Selon une source autorisée de Mondafrique à Niamey, «le Niger veut son indépendance et sa souveraineté et la CEDEAO est contre.» «Depuis six mois, nous sommes sous sanctions. On a libéré le fils de Bazoum. On a précisé le cadre de la transition. Mais la CEDEAO n’a pas bougé et garde son option militaire. On a compris que c’était la seule.»
Pourquoi ?
Le revirement américain
La CEDEAO a très mal perçu la naissance en son sein, le 16 septembre dernier, de l’Alliance des Etats du Sahel. Cette entité formée par le Mali, le Niger et le Burkina Faso, qui représente la moitié de la superficie couverte par l’organisation, est devenue une menace géostratégique. Non seulement pour l’Afrique de l’Ouest mais surtout pour Washington et Paris. Car le durcissement actuel est surtout le fruit des pressions américaines sur Abuja et Abidjan notamment.
Après une indulgence apparente au lendemain du coup d’Etat du 26 juillet, que la France a d’ailleurs interprétée comme une forme de trahison, Washington a changé de position. Fin octobre, une rencontre à Niamey de représentants de la junte avec Molly Phee, la secrétaire d’Etat adjointe, se passe mal. La diplomate tente d’imposer ses conditions. Ses interlocuteurs se braquent. Ils viennent d’obtenir le départ de l’armée française, ce n’est pas pour passer sous domination américaine. «Elle a compris que la base de drones d’Agadez pouvait être menacée.» La junte annonce ensuite que tous les accords de coopération militaire vont être révisés à la lumière des intérêts du pays. Le vent tourne. D’autant plus que dans la nuit du 18 au 19 octobre, un hélicoptère américain stationné à Niamey est mobilisé en appui à une tentative d’évasion manquée de Mohamed Bazoum pour l’emmener au Nigéria. Le plan est déjoué. Et le nouveau jeu américain découvert.

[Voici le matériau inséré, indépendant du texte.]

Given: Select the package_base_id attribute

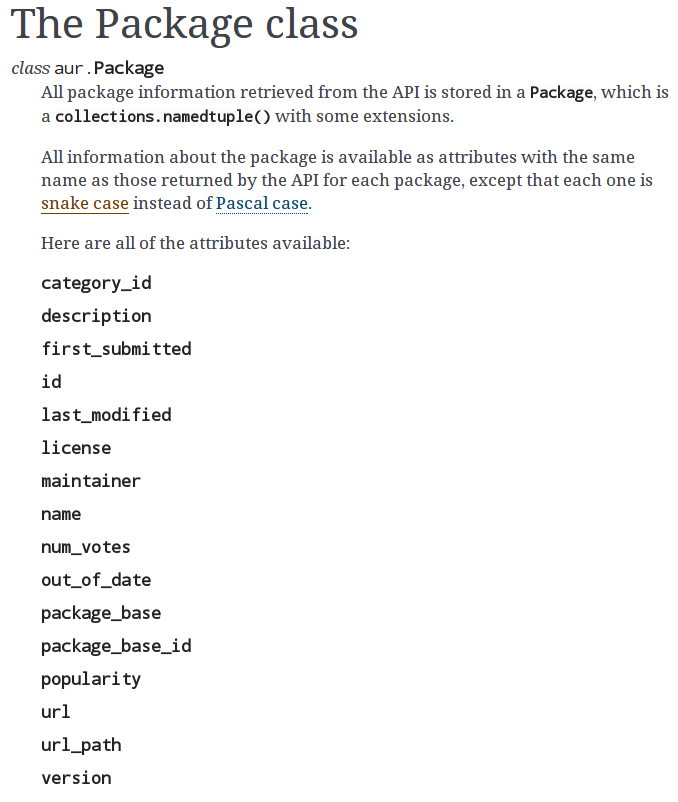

Poussés dans les bras des Russes
«Ce sont eux qui poussent les gens vers les Russes. Nous n’avions aucun contact avec les Russes au début de la transition. Mais le choix est mince : ou tu suis ou tu crèves. On ne veut pas crever donc on va chercher secours ailleurs. Ca s’est passé de la même façon au Mali et au Burkina.» Sur le sol du Niger, il y avait un contingent français et une base américaine. Les Français sont partis. Pas les Américains qui disposent près d’Agadez de leur plus grande base de drones sur le continent.

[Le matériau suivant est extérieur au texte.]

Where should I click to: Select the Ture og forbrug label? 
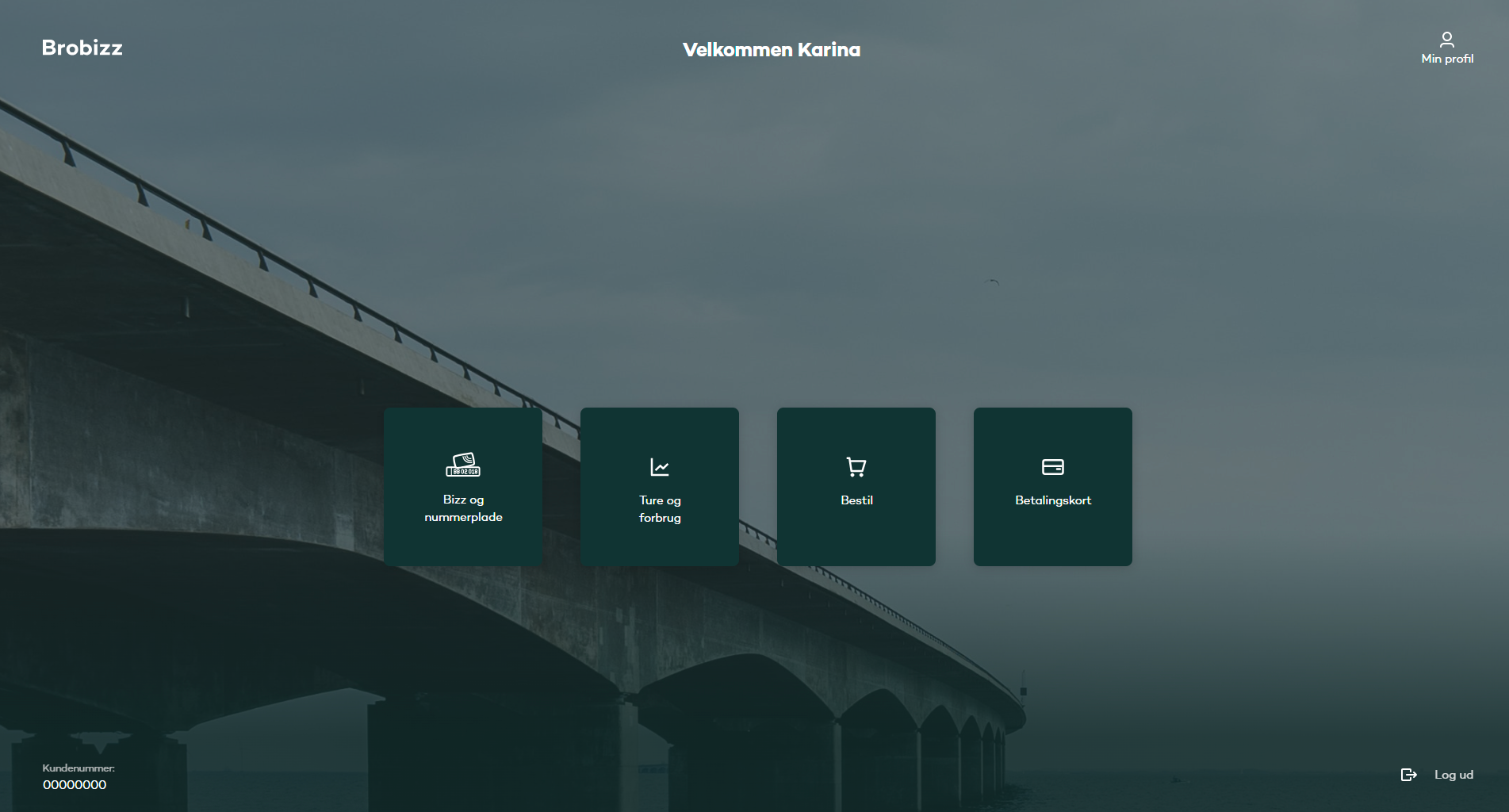coord(660,509)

Maintenant que le lien est coupé avec la CEDEAO, il est plus compliqué pour cette dernière d’intervenir militairement. D’autant plus qu’aux côtés du Niger, le Mali et le Burkina Faso font désormais partie du lot. Les trois pays ont leurs destins liés car ils savent que la chute de l’un d’entre eux entraînera celle des voisins.
En ce qui concerne l’autre organisation ouest-africaine, la francophone Union économique et monétaire arrimée au franc CFA, à l’origine des sanctions financières qui frappent le Niger depuis six mois, Niamey va jouer son va-tout. Si l’UEMOA reste solidaire de la CEDEAO et maintient les sanctions, elle risque à son tour la fracture et le départ des trois pays du Sahel central. Pas sûr qu’elle y survive. Un tel événement déstabiliserait très gravement le marché financier régional et, finalement, la Banque centrale d’Afrique de l’Ouest.
La négociation avec l’UEMOA, présidée par Alassane Ouattara depuis la chute de Mohamed Bazoum qui occupait la fonction au moment du coup d’Etat, sera la prochaine étape clé de la tectonique des plaques en cours au Sahel. Selon son issue, le mouvement du Mali, du Niger et du Burkina Faso vers le groupe des BRICS sera accéléré ou ralenti, bien que probablement inéluctable.